(Beginning of Information supplied)
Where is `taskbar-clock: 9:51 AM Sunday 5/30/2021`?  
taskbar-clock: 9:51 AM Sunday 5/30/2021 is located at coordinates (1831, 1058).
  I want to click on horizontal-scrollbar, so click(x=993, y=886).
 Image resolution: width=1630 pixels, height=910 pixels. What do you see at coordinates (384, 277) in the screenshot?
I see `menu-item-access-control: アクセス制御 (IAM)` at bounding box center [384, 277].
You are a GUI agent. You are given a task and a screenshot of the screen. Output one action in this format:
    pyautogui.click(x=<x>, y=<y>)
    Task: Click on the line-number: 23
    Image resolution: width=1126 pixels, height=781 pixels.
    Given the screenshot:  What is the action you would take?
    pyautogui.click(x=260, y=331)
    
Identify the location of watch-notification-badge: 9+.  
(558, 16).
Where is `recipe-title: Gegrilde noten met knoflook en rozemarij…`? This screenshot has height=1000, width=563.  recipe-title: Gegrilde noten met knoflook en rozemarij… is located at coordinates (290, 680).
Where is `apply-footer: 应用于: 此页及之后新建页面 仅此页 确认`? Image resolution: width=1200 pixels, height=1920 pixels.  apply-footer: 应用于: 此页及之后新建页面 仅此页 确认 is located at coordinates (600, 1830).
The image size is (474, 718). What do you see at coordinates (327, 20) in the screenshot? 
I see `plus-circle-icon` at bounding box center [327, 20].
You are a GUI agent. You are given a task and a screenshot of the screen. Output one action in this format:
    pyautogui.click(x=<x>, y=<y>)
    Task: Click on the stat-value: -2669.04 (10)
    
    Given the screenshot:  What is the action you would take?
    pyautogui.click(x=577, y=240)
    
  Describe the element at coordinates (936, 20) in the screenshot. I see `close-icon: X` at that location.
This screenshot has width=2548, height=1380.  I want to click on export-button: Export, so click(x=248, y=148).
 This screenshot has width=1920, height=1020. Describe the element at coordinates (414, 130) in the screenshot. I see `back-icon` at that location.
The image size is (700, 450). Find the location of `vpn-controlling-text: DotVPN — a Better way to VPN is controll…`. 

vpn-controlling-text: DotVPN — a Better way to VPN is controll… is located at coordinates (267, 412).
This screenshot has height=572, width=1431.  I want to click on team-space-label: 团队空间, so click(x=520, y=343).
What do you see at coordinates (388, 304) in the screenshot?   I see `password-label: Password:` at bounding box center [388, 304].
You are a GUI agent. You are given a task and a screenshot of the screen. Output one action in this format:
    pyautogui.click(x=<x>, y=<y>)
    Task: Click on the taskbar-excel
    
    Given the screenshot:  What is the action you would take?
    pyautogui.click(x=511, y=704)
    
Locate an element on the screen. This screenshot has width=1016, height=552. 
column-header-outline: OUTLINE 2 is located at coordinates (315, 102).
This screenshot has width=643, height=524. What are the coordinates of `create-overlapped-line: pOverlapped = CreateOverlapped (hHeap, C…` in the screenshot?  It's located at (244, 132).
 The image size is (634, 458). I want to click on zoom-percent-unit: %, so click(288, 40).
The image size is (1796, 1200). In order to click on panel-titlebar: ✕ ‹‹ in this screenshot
(End of Information supplied)
» Job
Rewrite the listing above, changing every "GUI agent" to "desktop assistant" and leaving everything else as it is.

» Completed exercise
Where is `taskbar-clock: 9:51 AM Sunday 5/30/2021`?  
taskbar-clock: 9:51 AM Sunday 5/30/2021 is located at coordinates (1831, 1058).
  I want to click on horizontal-scrollbar, so click(x=993, y=886).
 Image resolution: width=1630 pixels, height=910 pixels. What do you see at coordinates (384, 277) in the screenshot?
I see `menu-item-access-control: アクセス制御 (IAM)` at bounding box center [384, 277].
You are a desktop assistant. You are given a task and a screenshot of the screen. Output one action in this format:
    pyautogui.click(x=<x>, y=<y>)
    Task: Click on the line-number: 23
    Image resolution: width=1126 pixels, height=781 pixels.
    Given the screenshot:  What is the action you would take?
    pyautogui.click(x=260, y=331)
    
Identify the location of watch-notification-badge: 9+.  
(558, 16).
Where is `recipe-title: Gegrilde noten met knoflook en rozemarij…`? This screenshot has height=1000, width=563.  recipe-title: Gegrilde noten met knoflook en rozemarij… is located at coordinates (290, 680).
Where is `apply-footer: 应用于: 此页及之后新建页面 仅此页 确认`? Image resolution: width=1200 pixels, height=1920 pixels.  apply-footer: 应用于: 此页及之后新建页面 仅此页 确认 is located at coordinates (600, 1830).
The image size is (474, 718). What do you see at coordinates (327, 20) in the screenshot? 
I see `plus-circle-icon` at bounding box center [327, 20].
You are a desktop assistant. You are given a task and a screenshot of the screen. Output one action in this format:
    pyautogui.click(x=<x>, y=<y>)
    Task: Click on the stat-value: -2669.04 (10)
    
    Given the screenshot:  What is the action you would take?
    pyautogui.click(x=577, y=240)
    
  Describe the element at coordinates (936, 20) in the screenshot. I see `close-icon: X` at that location.
This screenshot has width=2548, height=1380.  I want to click on export-button: Export, so click(x=248, y=148).
 This screenshot has width=1920, height=1020. Describe the element at coordinates (414, 130) in the screenshot. I see `back-icon` at that location.
The image size is (700, 450). Find the location of `vpn-controlling-text: DotVPN — a Better way to VPN is controll…`. 

vpn-controlling-text: DotVPN — a Better way to VPN is controll… is located at coordinates (267, 412).
This screenshot has height=572, width=1431.  I want to click on team-space-label: 团队空间, so click(x=520, y=343).
What do you see at coordinates (388, 304) in the screenshot?   I see `password-label: Password:` at bounding box center [388, 304].
You are a desktop assistant. You are given a task and a screenshot of the screen. Output one action in this format:
    pyautogui.click(x=<x>, y=<y>)
    Task: Click on the taskbar-excel
    
    Given the screenshot:  What is the action you would take?
    pyautogui.click(x=511, y=704)
    
Locate an element on the screen. This screenshot has width=1016, height=552. 
column-header-outline: OUTLINE 2 is located at coordinates (315, 102).
This screenshot has width=643, height=524. What are the coordinates of `create-overlapped-line: pOverlapped = CreateOverlapped (hHeap, C…` in the screenshot?  It's located at (244, 132).
 The image size is (634, 458). I want to click on zoom-percent-unit: %, so click(288, 40).
The image size is (1796, 1200). In order to click on panel-titlebar: ✕ ‹‹ in this screenshot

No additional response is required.